Cuando era una adolescente ya me dejaba atrapar. Mi madre me visitaba a altas horas de la madrugada, preocupada por la inmovilidad, desconcertada por la entrega y el abandono que me ponía como en trance, a miles de kilómetros, a siglos o dimensiones de distancia; me buscaba abrigo y me dejaba a solas, pues no podía estar de otra forma; le impresionaba que no me percatara del paso del tiempo o de las urgencias externas, pero ¿Qué más podía hacer?, si en esas lecturas y en las actuales, sólo me sé perder.
- Una buena lectura siempre me insta a escribir. Leer sin escribir es señal de aburrimiento, de falta de inspiración y de desidia, al menos en lo que a mí respecta. Un “buen libro” me empuja a hacer lo propio, casi que me obliga a comentar, preguntar, objetar y atemperar, a «yolimatizar» la voz de cada autor, de cada personaje, concepto o argumento.
He aprendido que cuando un libro convoca se establece un vínculo particular entre quién escribió y quién escribe, de modo que si alguna lectura me permite meramente pasar los ojos sobre las líneas, sin pausa, sin comentario, sin señalamiento, si me deja estar ausente o permite que las distracciones de la vida circundante se impongan y no me apremia a escribir, es porque no fue escrito para mí y, en tal caso, hace mucho aprendí que no había más que hacer que dejarlo ir; como quién abandona un postre que a algunos puede deleitar, pero a ti te produce malestar y hostigamiento, el esfuerzo por tragar terminará en un desagrado mayor.
- Tengo que volver a leer: No tengo idea de cuántos libros he leído hasta ahora, sin embargo, sé que aquellos que me resultaron “buenos”, he tenido que leerlos nuevamente, incluso más de dos veces. Y esto por varias razones: porque al terminar el libro siento que se me escaparon muchas cuestiones relevantes, porque el recorrido me llenó de pensamientos, emociones y figuraciones, porque dejé aquellas marcas y pistas que me invitan a volver a recorrer el camino, porque en cada nueva lectura construyo puentes diferentes, o simplemente porque el deleite de releer e imaginar una vez más se convierte en nostalgia lectora.
- Finalmente, me acompañan sensaciones perfectamente contradictorias: la del olvido y la memoria.

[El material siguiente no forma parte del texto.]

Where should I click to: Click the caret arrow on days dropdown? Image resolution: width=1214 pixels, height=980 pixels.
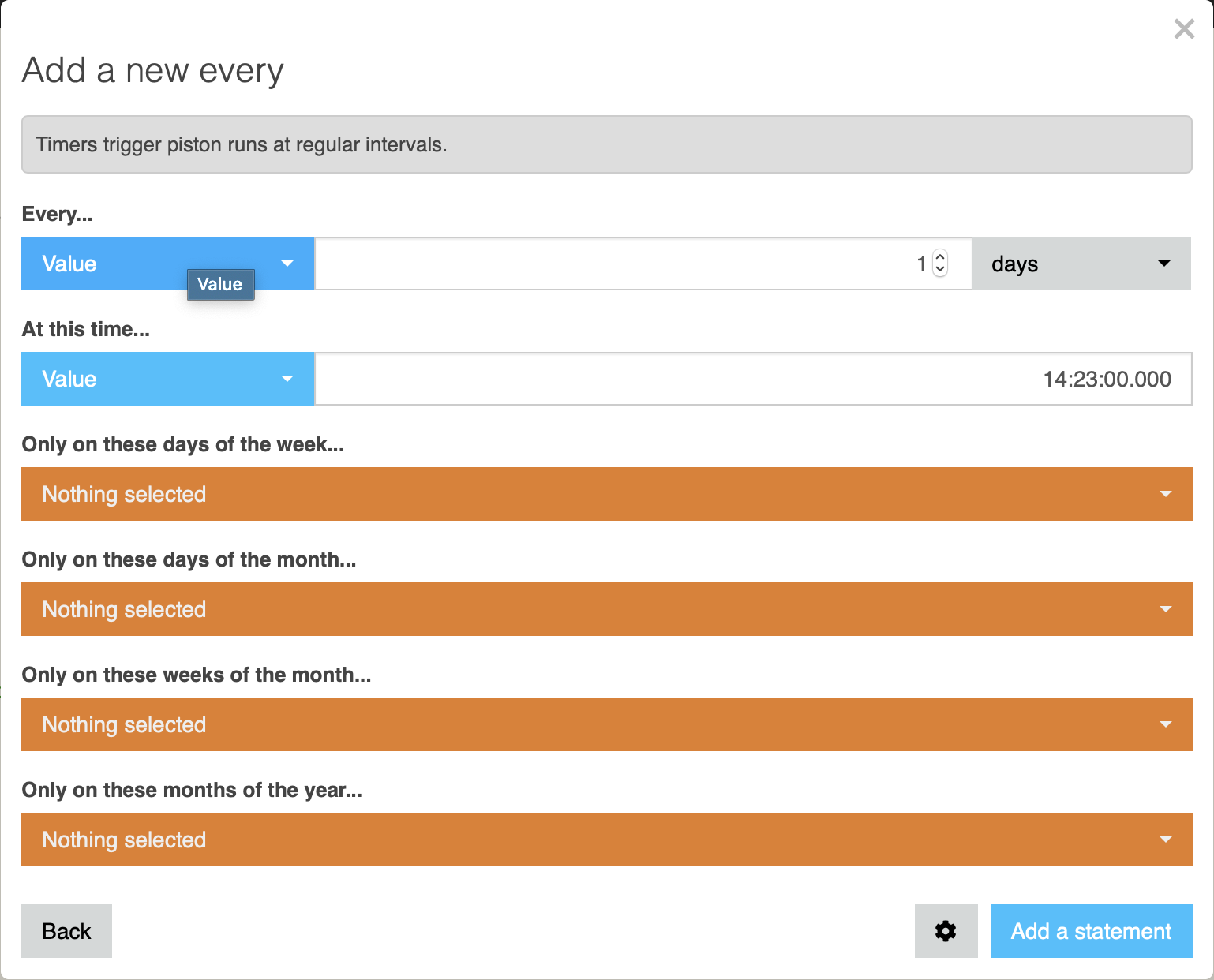(x=1163, y=264)
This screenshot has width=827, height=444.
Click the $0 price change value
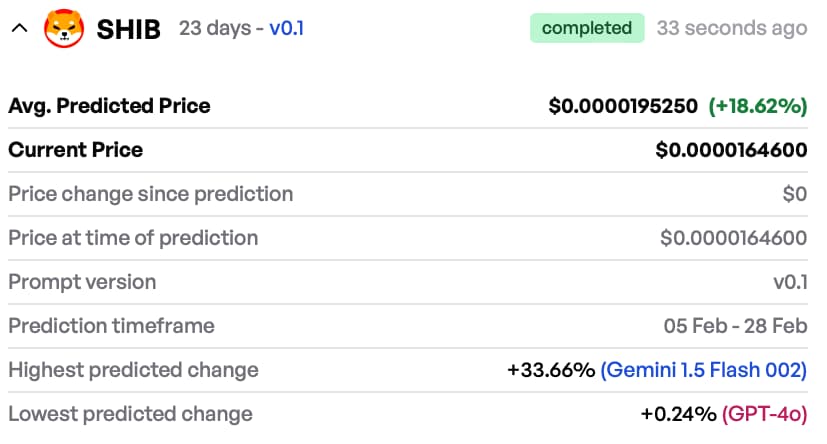point(794,194)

Puedo leer un libro varias veces y en cada ocasión sentir que nunca lo había leído, de ahí que me dejo atrapar y llevar por las palabras como si fuesen nuevas y desconocidas; a la vez, recuerdo frases, relatos, fragmentos, datos, imágenes visuales de las páginas precisas y el lugar en el que algún párrafo o idea está fijado, como si nunca me hubiese ido o si recién hubiese terminado la lectura.
Quizá porque quedo implicada en las páginas, porque aquí y allá he vivido la emoción de que quién escribió lo hizo para mí y para mi deleite, o tal vez, porque entre palabras y “buenos libros” he logrado estar, sentir, imaginar, saborear, escuchar y pensar, para luego tratar de ser y vivir, cuando me siento empujada a escribir.